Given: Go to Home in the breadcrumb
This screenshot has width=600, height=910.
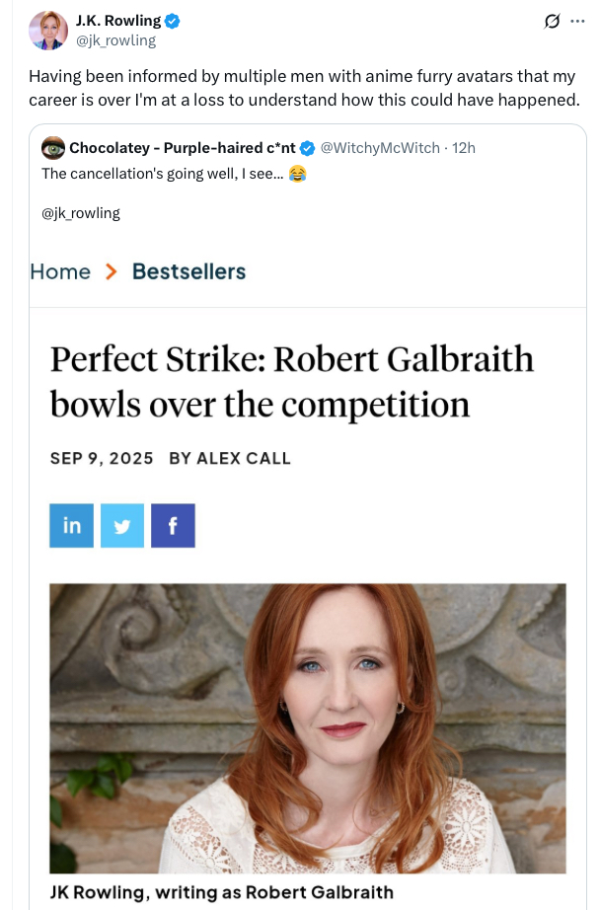Looking at the screenshot, I should [60, 271].
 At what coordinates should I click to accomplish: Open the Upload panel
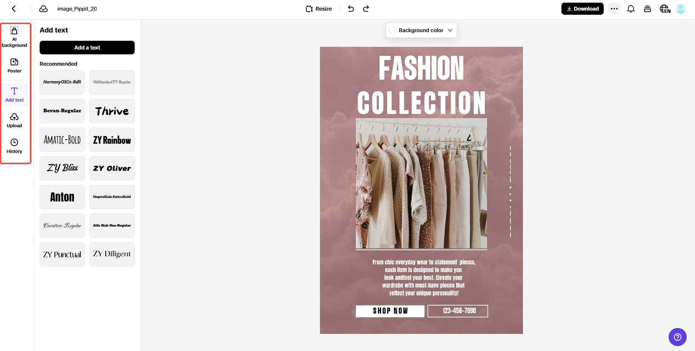(14, 120)
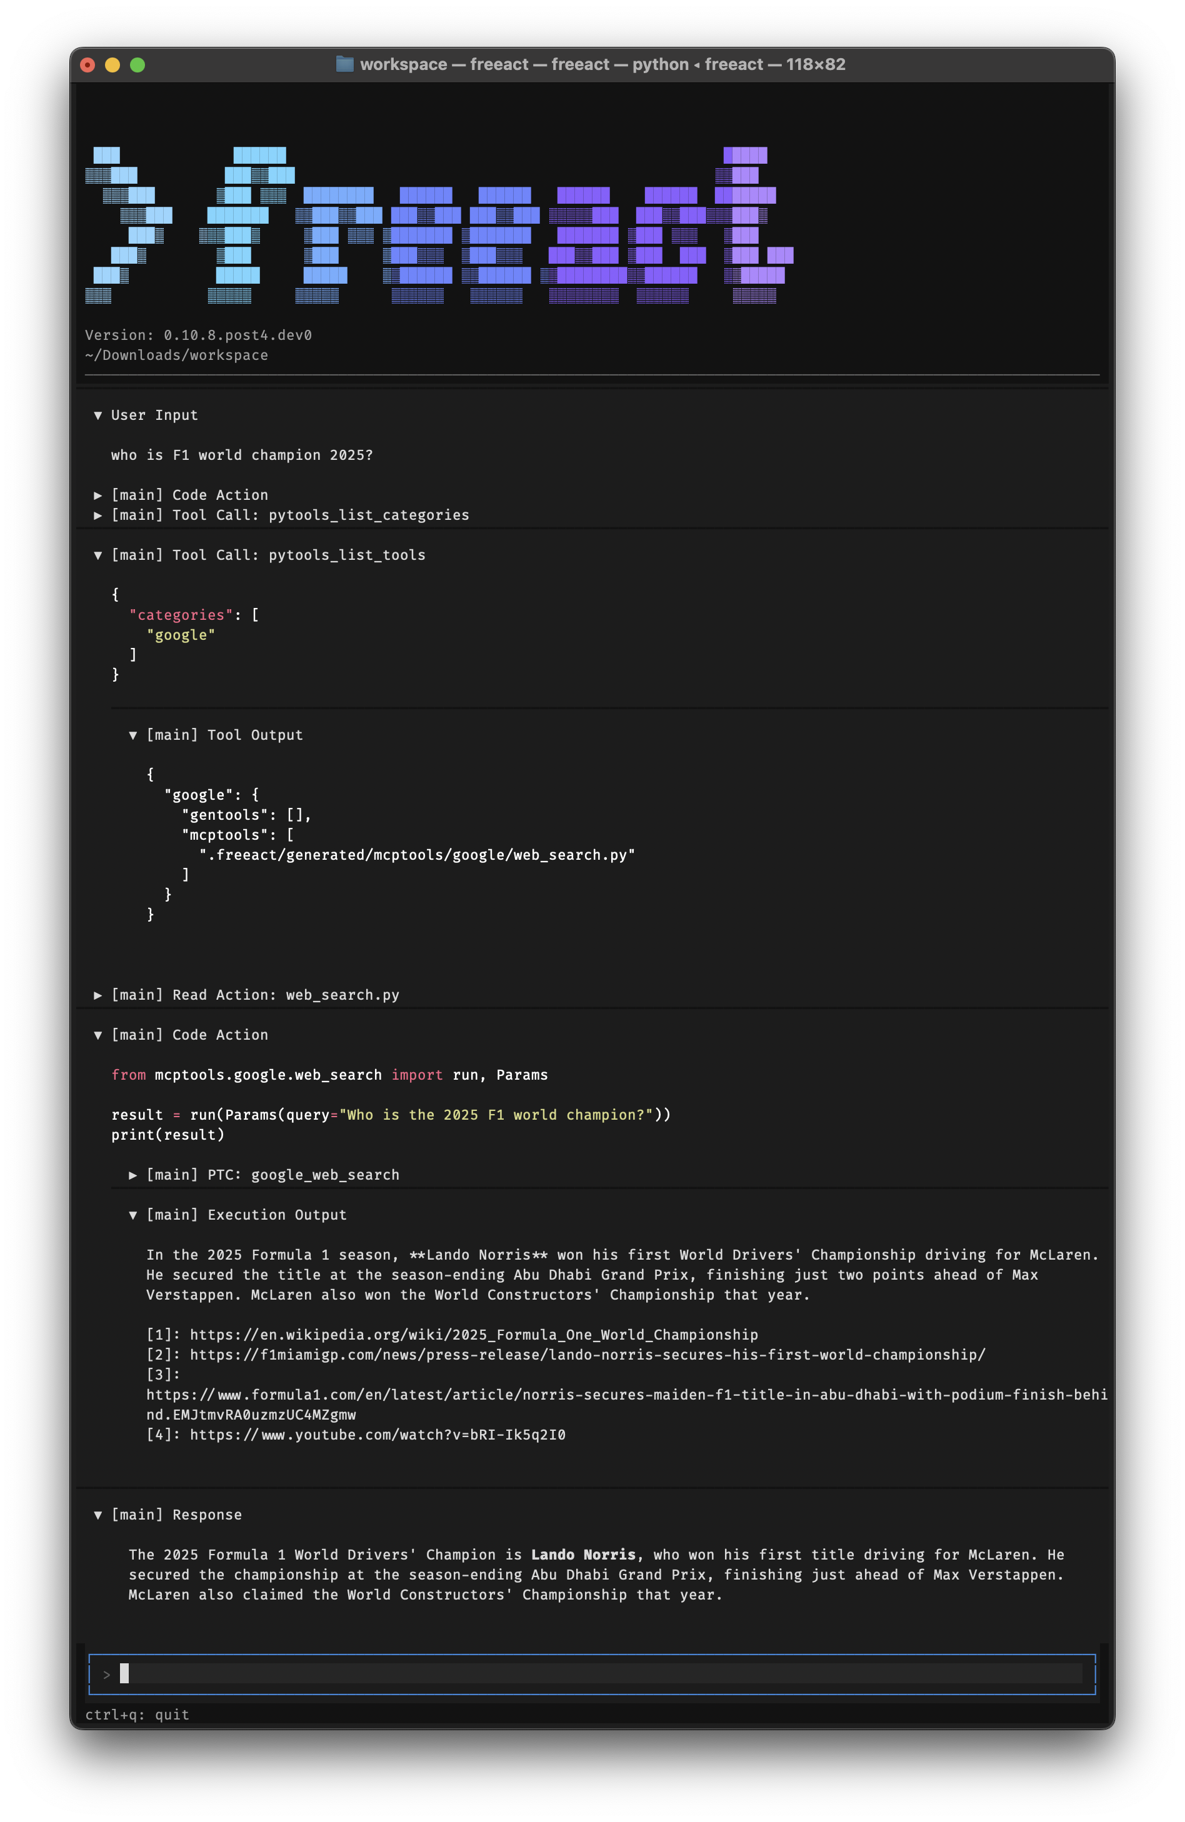The width and height of the screenshot is (1185, 1822).
Task: Click the green fullscreen window button
Action: tap(138, 65)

==================================================

> **Short task**:
Put every line of the records above into a Markdown table with two columns, Row for the row number and Text for the line, and skip any blank lines. Leave the pictures out of your answer.

> **Correct output**:
| Row | Text |
|---|---|
| 1 | Given: Go to Home in the breadcrumb |
| 2 | This screenshot has width=600, height=910. |
| 3 | Looking at the screenshot, I should [60, 271]. |
| 4 |  At what coordinates should I click to accomplish: Open the Upload panel |
| 5 | (14, 120) |
| 6 | The width and height of the screenshot is (1185, 1822). |
| 7 | Task: Click the green fullscreen window button |
| 8 | Action: tap(138, 65) |